Tax Hike in Germany To Dent Citizens' Pockets

In a poll, half expect a reduced living standard

THERE'S nothing like new taxes to raise the level of domestic discontent.

In Germany - a nation accustomed to paying high taxes to buy social harmony both at home and across Europe - the reimposition of a levy to help finance the high cost of 1990s reunification is stirring up antitax passions.

Such feelings serve as a powerful reminder to Germany's current and future leaders that there are limited reserves of popular support for financing massive political and social projects, including the European Union and the country's fabled welfare safety net.
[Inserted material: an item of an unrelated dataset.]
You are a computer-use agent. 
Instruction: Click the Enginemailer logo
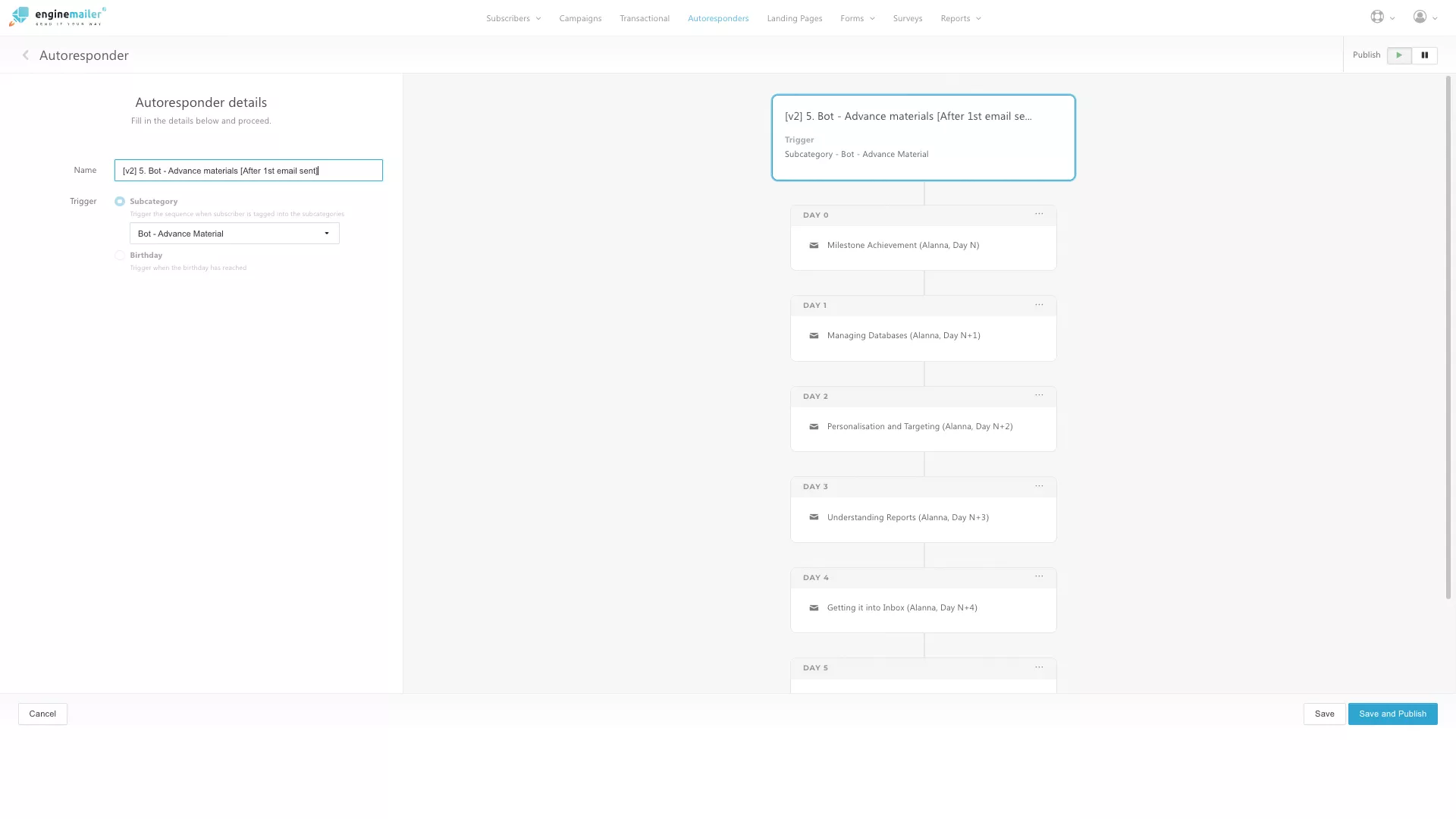[x=58, y=17]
Entrepreneurs and opposition politicians suggest that the new tax, dubbed the ``solidarity surcharge,'' will depress domestic consumer demand and endanger Germany's economic recovery. They point to the disappointingly flat retail sales figures registered during the Christmas season.

``The introduction of the solidarity surcharge is an additional burden to economic development,'' Rudolf Scharping, leader of the opposition Social Democratic Party, recently wrote in the economic daily Handelsblatt. It ``crosses the threshold of tolerance.''

Much of the general population appears to share Mr. Scharping's view. One-half of the 1,300 people recently polled by the weekly magazine Focus said they expect their living standards to decline because of the new tax burden.

The solidarity tax requires citizens to pay a 7.5 percent surcharge on their 1995 tax bill. In addition, a new tax to pay for long-term nursing-care insurance will gobble up a half-percent of workers' net taxable income. Overall, almost one-half of Germans' gross incomes now goes to paying various taxes.

The new burdens mean someone earning the equivalent of about $30,000 annually will end up paying about $450 extra into government coffers, according to a German taxpayers' advocacy group, the League of Taxpayers.

The solidarity surcharge was originally imposed in 1991 but was repealed after about a year. At the time of its reimposition on Jan. 1, the longevity of the surcharge was an open-ended matter. But Chancellor Helmut Kohl's government promises to review the issue annually.

Projected to raise an estimated $17.4 billion in extra revenue annually, the solidarity surcharge is a central element in government efforts to reduce its $44.4 billion budget deficit. The government has run up the deficit to pay for the redevelopment of eastern Germany, whose infrastructure was riven by war followed by 40-plus years of Communist mismanagement.

The Kohl government is currently in a somewhat precarious position, largely because of the unpopularity of the Free Democratic Party, the junior coalition member. Thus, government ministers are quick to take steps to counter the grumbling over the solidarity surcharge, hoping to prevent it from becoming too big a political issue.

Finance Minister Theo Waigel has raised the possibility of tax cuts totaling about $13 billion by 1996. Speaking Jan. 5 at a gathering of the Christian Social Union, the Bavarian-based sister party of Mr. Kohl's Christian Democrats, Mr. Waigel also suggested that the solidarity surcharge could be reduced by 1997 and repealed as early as 1998. He didn't specify how any revenue shortfalls - incurred as a result of tax cuts or reductions - would be made up.

Waigel, writing in Handelsblatt, acknowledged that the new taxes wlll make a dent in the population's pocketbooks but said they were unavoidable and were in the country's best long-term fiscal interests. ``The room for maneuver for a possible tax cut hasn't been earned yet,'' he wrote.

The government may be able to keep the tax malcontents in check over the short term. But the issue appears unlikely to disappear from the political agenda completely. Even big business is dissatisfied with the current taxation system and is pushing for change.

``Our current tax system is the biggest structural problem of our country,'' Manfred Schneider, a general manager of chemical conglomerate Bayer A. G., wrote in Die Welt, a daily newspaper.

Complaints could escalate if the German economy fails to perform as expected in the coming years. Conventional wisdom calls for about 2.5 percent economic growth in 1995 and similar annual growth through the end of the century.